TASK DETAILS: Copy out, from the data, each line containing the string "computer".

RECORDS SUPPLIED:
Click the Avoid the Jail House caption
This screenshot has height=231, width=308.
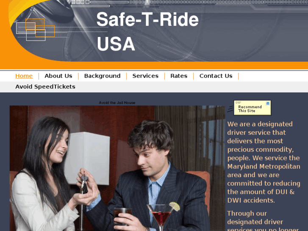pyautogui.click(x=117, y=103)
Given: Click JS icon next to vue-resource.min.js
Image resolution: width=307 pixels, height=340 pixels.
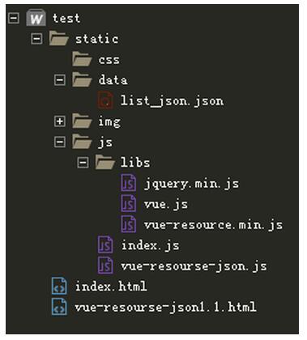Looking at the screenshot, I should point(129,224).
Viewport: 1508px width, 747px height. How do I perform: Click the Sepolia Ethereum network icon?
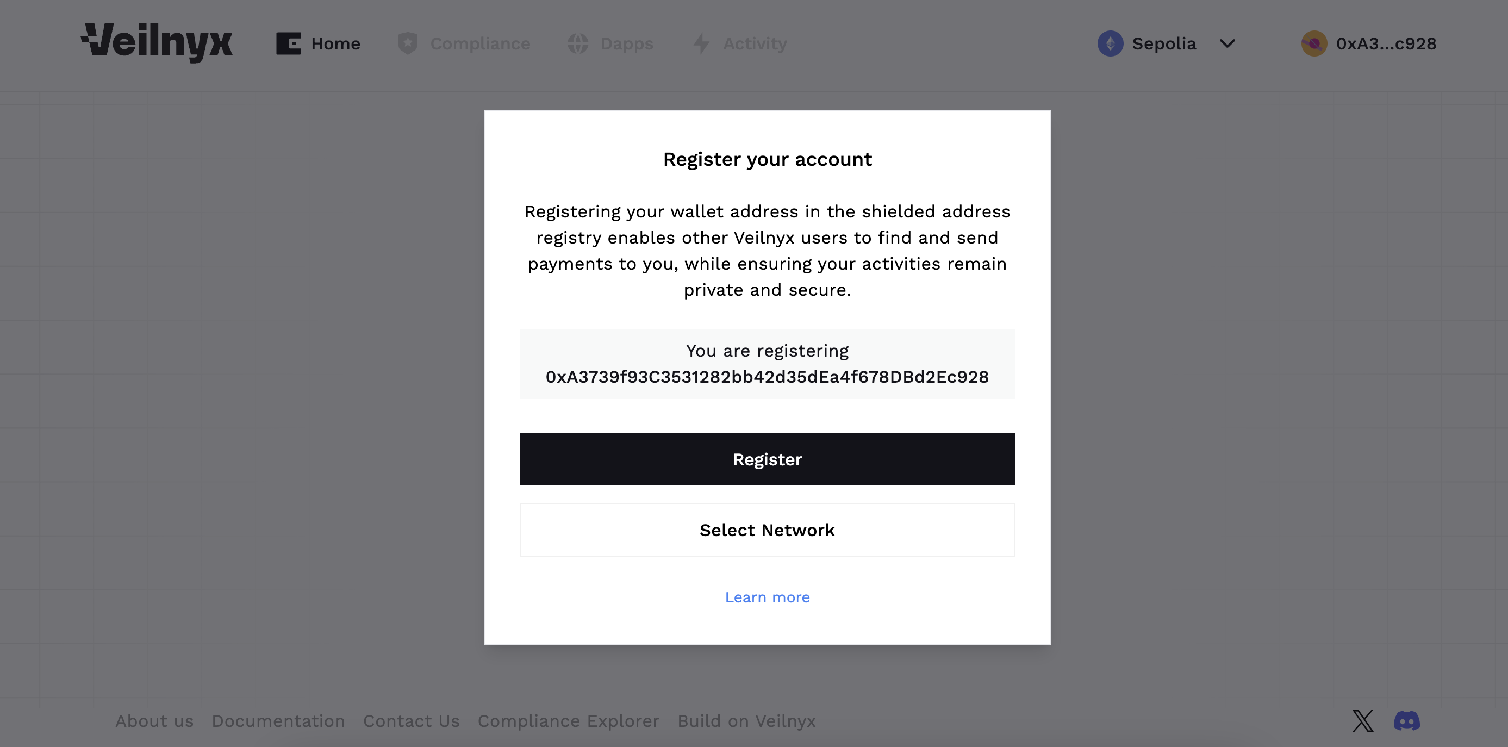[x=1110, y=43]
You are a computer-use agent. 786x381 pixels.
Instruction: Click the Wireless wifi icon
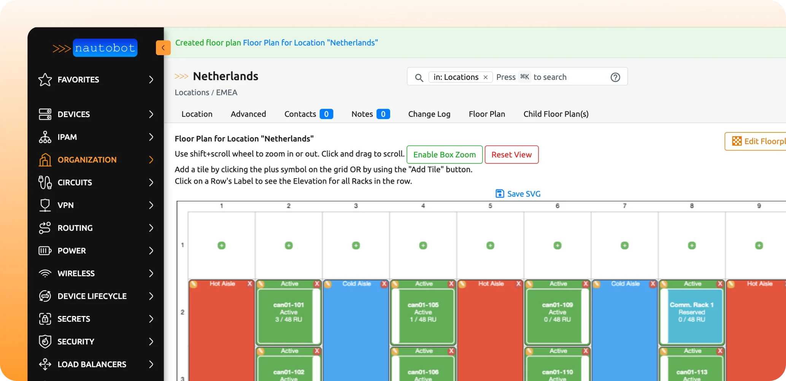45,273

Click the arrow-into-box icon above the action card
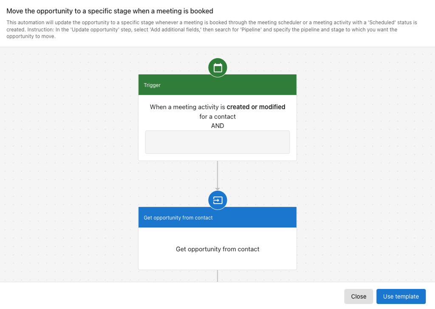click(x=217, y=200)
--
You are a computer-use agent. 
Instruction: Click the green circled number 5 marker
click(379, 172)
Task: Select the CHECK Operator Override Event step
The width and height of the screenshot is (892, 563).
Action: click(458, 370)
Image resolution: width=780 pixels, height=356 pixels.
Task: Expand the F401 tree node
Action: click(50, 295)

RESULT FOR THIS TASK:
You are a computer-use agent. 786x381 pixels.
You are a computer-use agent. 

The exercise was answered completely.